No ideology considers itself complete, unless it is entirely unhealthy. Communism has everything to say about financial and social arrangements, but does not purport to explain where food comes from or how life arose. The vast majority of religions do consider themselves to be complete approaches to the entire world, that explain science and nature as well as their central subject matter. They capture an entire culture's shape and behavior, at least at its root in some past time, and therefore cover all of life.

Most ideologies do not consider all other alternatives incorrect. Jungianism or feminism swallow up other ideologies whole and use them, unmodified, as examples and tools. One cannot do that if all other ideologies are wrong. Marxist feminism is a thing. Which could not happen if all feminism considered all of Marxism incorrect. Religions, at least until they are subdued by secular culture, do consider themselves entire explanations, which do require alternative explanations to be wrong.

Your third and fourth observations blatantly contradict one another. Religion is used for politics. The fight between Protestantism and Catholicism that controlled European life for a few centuries, was political. And some ideologies are spiritual, radical pacifism and deep ecology clearly have abstract spiritual values, the value of life and the health of the planet, at their core, which would be considered religious, and are huge parts of various religions. Ideologies are not, in fact, primarily political in nature at all. They are about how ideas fit together. Either ideology or religion, or more naturalistic options like language, national character or traditional ownership can all base us-vs-them politics equally. But that is an abuse, not an essential component, of all of them.

War is a political act, and using either religion or ideology to justify it is simply political abuse of whatever ideas come to hand. There is no distinction in this use, but this use is an alien intrusion into either thing.
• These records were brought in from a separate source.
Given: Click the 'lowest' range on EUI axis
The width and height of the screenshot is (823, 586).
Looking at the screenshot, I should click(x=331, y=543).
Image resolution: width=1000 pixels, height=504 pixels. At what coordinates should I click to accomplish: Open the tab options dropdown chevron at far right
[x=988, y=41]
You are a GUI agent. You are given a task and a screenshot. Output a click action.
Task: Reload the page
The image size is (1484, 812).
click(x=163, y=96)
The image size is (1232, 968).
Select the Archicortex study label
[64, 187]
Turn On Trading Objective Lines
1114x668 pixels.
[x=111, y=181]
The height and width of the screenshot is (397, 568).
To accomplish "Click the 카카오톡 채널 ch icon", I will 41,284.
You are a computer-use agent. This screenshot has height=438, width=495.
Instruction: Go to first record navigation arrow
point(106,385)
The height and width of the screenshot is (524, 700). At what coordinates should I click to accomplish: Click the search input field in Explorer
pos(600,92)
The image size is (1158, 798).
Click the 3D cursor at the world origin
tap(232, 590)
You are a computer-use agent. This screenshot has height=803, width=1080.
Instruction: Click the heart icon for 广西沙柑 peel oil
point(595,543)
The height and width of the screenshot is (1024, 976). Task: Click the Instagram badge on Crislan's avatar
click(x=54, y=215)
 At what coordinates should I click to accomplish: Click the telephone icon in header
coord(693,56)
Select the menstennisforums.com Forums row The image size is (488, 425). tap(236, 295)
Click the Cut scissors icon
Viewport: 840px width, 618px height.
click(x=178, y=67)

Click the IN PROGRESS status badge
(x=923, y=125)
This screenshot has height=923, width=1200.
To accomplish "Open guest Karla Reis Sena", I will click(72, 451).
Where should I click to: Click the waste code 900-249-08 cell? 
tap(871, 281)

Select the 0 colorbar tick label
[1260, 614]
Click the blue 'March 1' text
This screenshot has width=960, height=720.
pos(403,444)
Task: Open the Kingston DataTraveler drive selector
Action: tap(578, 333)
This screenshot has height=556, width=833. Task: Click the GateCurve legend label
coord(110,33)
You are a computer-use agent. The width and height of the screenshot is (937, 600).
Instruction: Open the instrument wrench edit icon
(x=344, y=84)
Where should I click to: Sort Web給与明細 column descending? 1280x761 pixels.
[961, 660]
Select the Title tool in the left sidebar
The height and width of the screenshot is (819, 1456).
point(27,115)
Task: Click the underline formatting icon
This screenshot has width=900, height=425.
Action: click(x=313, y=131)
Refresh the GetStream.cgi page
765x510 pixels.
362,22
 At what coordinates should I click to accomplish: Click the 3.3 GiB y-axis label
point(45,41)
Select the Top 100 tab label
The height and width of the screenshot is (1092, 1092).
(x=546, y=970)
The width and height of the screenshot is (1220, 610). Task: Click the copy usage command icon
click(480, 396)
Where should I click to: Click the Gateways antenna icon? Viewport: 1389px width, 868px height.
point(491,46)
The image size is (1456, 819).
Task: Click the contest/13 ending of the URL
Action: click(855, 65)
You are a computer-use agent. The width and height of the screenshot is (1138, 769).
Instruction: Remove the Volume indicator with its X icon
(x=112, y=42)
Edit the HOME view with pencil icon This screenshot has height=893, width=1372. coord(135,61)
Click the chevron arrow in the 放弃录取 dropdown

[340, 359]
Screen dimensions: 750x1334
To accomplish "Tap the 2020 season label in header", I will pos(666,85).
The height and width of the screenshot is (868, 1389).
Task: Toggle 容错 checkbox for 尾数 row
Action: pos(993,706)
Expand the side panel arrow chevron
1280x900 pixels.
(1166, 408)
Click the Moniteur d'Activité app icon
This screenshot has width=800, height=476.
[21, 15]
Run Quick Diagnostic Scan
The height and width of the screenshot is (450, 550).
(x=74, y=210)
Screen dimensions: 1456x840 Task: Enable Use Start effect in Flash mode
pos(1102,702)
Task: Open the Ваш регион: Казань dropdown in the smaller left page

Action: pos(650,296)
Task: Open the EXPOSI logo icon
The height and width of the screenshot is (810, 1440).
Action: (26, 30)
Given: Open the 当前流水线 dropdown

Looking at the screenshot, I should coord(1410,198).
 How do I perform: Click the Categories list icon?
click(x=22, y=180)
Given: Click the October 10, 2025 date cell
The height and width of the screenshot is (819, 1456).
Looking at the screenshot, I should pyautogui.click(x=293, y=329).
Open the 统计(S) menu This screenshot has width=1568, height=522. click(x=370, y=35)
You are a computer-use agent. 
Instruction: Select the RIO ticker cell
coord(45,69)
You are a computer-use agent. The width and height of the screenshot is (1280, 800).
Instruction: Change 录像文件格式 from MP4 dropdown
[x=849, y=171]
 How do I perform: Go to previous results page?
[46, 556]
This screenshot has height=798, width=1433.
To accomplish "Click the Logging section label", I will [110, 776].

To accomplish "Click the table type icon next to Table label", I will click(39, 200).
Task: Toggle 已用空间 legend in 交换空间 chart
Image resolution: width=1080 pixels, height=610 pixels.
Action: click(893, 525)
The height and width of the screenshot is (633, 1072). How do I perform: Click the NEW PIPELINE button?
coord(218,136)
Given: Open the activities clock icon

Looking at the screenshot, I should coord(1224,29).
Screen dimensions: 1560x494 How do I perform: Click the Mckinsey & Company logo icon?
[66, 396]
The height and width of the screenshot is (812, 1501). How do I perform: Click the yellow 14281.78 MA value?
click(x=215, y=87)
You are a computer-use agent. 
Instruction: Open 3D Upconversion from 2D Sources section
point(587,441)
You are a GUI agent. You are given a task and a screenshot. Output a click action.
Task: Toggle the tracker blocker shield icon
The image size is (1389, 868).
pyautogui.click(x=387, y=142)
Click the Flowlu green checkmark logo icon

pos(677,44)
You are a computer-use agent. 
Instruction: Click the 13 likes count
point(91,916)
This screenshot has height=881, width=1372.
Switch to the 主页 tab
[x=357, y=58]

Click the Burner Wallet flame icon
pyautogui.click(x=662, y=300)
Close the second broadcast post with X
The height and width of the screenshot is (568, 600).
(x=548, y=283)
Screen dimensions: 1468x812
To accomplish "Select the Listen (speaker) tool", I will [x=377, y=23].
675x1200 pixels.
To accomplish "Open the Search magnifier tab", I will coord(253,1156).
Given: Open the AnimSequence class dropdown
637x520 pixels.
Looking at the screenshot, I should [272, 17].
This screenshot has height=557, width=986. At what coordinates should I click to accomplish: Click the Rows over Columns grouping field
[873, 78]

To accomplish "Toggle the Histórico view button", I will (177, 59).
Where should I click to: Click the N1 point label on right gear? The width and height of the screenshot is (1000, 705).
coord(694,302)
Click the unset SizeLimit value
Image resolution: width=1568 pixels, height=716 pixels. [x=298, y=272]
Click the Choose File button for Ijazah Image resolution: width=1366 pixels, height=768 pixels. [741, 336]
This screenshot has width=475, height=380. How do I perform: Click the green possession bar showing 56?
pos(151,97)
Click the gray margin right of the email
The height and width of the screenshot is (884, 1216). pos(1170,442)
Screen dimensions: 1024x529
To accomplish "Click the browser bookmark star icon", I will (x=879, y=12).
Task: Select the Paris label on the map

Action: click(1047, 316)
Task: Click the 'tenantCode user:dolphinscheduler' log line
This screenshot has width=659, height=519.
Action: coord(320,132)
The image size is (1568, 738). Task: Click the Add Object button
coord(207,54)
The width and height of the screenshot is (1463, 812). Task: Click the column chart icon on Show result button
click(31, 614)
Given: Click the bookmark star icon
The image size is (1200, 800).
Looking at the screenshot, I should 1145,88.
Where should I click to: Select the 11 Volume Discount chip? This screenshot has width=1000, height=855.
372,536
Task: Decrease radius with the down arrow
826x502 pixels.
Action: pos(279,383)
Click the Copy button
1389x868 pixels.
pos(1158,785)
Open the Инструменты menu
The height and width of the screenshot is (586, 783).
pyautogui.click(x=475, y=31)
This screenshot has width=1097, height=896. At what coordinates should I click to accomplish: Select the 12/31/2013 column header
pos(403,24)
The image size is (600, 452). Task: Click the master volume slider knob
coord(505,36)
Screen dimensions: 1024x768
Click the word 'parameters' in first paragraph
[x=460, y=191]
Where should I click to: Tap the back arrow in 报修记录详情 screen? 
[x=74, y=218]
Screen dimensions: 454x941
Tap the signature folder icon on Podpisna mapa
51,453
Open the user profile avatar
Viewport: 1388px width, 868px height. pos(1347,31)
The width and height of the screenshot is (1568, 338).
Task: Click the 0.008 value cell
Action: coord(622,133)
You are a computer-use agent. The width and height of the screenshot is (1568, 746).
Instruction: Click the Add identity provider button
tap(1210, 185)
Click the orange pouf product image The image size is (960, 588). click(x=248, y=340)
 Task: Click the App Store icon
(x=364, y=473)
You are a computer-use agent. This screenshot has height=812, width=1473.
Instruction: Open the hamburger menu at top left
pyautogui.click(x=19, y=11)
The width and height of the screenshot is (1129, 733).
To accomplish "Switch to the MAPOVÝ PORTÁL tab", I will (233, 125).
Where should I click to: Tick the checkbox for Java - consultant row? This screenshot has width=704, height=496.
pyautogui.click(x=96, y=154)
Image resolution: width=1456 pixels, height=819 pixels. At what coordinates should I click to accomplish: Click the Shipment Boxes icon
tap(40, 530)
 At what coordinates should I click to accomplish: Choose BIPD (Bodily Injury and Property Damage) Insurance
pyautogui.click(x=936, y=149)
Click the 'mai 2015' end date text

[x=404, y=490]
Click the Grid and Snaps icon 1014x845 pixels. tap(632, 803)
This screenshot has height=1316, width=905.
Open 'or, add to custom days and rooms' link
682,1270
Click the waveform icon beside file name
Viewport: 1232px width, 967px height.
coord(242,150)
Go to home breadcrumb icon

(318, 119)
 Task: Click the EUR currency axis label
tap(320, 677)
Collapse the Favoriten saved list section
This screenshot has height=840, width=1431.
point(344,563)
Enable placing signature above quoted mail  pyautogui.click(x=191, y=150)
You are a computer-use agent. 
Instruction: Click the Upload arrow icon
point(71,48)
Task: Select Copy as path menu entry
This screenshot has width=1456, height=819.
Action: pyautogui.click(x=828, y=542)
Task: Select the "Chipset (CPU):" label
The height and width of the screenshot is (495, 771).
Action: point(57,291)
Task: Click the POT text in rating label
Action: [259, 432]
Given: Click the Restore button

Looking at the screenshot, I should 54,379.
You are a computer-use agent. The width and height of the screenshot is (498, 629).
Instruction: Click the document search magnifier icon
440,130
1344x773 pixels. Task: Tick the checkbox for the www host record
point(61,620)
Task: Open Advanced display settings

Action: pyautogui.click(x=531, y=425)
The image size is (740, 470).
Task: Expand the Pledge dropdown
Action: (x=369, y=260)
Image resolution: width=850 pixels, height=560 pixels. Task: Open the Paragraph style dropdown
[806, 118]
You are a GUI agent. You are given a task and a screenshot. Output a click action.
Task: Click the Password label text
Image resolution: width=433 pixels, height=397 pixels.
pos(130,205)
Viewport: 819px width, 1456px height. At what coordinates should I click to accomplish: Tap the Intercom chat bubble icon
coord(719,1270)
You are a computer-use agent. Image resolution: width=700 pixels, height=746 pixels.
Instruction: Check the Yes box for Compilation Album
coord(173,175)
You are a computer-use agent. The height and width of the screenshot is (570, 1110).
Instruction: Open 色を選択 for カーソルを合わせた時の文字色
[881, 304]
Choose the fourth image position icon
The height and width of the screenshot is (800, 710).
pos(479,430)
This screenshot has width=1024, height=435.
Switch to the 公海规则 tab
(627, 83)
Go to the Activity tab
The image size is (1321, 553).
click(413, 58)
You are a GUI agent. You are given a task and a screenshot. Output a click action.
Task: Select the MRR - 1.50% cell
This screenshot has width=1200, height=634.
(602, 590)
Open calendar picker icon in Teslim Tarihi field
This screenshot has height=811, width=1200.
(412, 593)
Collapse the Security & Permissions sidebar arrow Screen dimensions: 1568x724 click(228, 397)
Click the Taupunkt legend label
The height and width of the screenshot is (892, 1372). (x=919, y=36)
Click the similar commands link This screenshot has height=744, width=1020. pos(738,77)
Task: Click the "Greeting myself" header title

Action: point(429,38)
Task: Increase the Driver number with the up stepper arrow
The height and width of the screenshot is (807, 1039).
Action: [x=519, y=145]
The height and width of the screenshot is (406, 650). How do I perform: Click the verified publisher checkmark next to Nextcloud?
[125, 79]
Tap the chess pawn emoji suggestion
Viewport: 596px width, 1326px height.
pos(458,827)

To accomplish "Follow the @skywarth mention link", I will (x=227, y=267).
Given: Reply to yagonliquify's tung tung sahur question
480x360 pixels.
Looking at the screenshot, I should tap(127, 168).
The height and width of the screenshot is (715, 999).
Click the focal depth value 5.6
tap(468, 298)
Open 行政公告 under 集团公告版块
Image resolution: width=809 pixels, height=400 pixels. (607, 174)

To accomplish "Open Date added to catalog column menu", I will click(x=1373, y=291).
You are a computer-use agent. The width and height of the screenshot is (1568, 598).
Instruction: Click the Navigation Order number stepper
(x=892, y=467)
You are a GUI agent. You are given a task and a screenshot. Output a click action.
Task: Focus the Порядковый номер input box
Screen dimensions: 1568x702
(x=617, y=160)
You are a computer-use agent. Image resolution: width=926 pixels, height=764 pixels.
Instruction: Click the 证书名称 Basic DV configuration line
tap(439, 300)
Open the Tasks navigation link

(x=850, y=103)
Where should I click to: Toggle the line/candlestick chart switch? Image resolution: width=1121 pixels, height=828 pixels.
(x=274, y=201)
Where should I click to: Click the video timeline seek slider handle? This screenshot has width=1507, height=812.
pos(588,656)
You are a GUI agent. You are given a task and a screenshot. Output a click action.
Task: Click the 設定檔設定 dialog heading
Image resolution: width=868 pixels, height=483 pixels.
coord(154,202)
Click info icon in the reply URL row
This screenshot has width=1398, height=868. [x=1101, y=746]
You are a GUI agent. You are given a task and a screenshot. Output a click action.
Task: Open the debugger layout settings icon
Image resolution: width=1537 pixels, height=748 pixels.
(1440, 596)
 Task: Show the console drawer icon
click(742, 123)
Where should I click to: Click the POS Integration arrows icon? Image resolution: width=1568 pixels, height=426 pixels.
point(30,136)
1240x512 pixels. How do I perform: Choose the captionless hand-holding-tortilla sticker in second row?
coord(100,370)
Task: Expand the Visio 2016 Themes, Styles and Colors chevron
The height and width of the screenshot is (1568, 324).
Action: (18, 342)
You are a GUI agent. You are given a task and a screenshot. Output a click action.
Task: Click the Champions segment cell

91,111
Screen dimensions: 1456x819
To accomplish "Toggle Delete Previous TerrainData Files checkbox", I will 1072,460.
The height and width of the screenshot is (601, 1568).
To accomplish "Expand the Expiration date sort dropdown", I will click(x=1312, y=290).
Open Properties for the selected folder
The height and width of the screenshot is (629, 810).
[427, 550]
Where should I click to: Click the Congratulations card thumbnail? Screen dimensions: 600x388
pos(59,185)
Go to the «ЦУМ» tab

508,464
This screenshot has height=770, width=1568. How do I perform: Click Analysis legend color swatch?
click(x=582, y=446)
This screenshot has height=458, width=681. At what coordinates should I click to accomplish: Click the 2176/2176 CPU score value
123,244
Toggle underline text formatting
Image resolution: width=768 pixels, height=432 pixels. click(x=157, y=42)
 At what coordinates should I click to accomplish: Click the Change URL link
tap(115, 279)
Since a religion claims to provide a worldview it needs to provide a position on war. And a few ideologies mark out territory, like free markets and equal participation, that they consider worthy of defending violently. But the two are not related. Bush Jr. was obviously both a free-market capitalist and a Christian. He probably considered both justifications for his wars equally, and equally little.

Secularism is itself an ideology. It elevates pragmatism in order to make peace between people of various religions within a single legal system. It serves the purpose that it is set to serve. And again, it is not about the opposition. In fact, it takes forms, like the U.S. First Amendment that are not opposed to religion at all, but attempt to negotiate peace with boundaries, and in fact, were put in place by groups of mostly religious people.